◆ **EXERCISE**
A line below contains "1357x831 pixels.", and a later one contains "Given: Click the CDT timezone label". Repeat both, with every line between them, exactly.
———
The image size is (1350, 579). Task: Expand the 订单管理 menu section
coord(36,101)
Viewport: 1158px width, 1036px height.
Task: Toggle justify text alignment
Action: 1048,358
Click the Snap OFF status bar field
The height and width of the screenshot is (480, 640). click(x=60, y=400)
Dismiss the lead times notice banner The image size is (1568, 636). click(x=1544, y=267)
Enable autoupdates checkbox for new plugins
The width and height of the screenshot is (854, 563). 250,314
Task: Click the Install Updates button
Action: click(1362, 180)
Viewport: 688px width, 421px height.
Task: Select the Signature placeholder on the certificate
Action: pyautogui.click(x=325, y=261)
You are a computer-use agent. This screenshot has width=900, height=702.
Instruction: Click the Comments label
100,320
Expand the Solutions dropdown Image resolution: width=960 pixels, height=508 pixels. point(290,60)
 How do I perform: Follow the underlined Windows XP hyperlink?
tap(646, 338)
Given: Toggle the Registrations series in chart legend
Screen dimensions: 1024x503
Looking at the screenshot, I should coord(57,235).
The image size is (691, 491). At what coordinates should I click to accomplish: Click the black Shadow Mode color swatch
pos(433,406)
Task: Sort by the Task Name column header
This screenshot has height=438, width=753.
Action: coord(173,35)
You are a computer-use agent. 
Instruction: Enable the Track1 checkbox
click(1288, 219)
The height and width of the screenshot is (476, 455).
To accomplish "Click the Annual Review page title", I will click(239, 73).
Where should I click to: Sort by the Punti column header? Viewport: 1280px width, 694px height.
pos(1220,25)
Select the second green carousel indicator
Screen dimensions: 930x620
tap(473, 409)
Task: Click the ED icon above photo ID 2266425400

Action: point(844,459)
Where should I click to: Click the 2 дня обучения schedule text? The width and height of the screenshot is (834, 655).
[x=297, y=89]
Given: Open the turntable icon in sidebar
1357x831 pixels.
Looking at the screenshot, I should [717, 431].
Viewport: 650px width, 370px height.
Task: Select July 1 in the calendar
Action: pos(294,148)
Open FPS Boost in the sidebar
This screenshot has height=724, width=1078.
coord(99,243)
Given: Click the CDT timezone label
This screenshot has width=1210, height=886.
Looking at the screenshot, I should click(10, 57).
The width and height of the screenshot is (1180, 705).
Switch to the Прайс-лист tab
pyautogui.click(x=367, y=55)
———
◆ **WRITTEN RESPONSE**
1357x831 pixels.
Looking at the screenshot, I should [717, 431].
Viewport: 650px width, 370px height.
Task: Select July 1 in the calendar
Action: pos(294,148)
Open FPS Boost in the sidebar
This screenshot has height=724, width=1078.
coord(99,243)
Given: Click the CDT timezone label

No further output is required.